August 14, 1995

Dear Human Resource Professionals,

This is a newsletter that I have been thinking about doing for sometime. The Civil Service Commission and its Referees periodically issue opinions resolving interesting issues, and, also, the resolution of issues within the Department of State Civil Service can be of interest. I have often thought that calling attention to those decisions and those resolutions via a newsletter would be a worthwhile endeavor. I hope you do as well. I am very much interested in your feedback on the concept of a periodic newsletter, as well as any topics that you might like to see covered.

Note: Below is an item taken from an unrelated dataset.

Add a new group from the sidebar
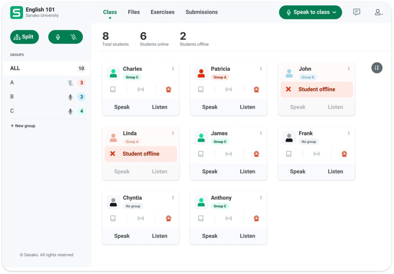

In this newsletter, I would like to address one decision of the Civil Service Commission that regards emergency suspensions.

Prior to August 5, 1992, an appointing authority could suspend an employee pending investigation without pay for up to ninety (90) calendar days. There was a great deal of concern here that such a provision in Civil Service Rules allowed the contravention of an employee's rights without an overriding governmental interest, and, also, there was often abuse of the authority granted by that rule. That is, the suspension for as long as ninety (90) days without pay is certainly much more than a minimal interference with the employee's right to his job, and it could be done on a mere suspicion. Further, it was found that without an incentive to bring an investigation to a quick conclusion, investigations almost always lasted the full ninety (90) days. This concept was changed in the revision of Chapter 12.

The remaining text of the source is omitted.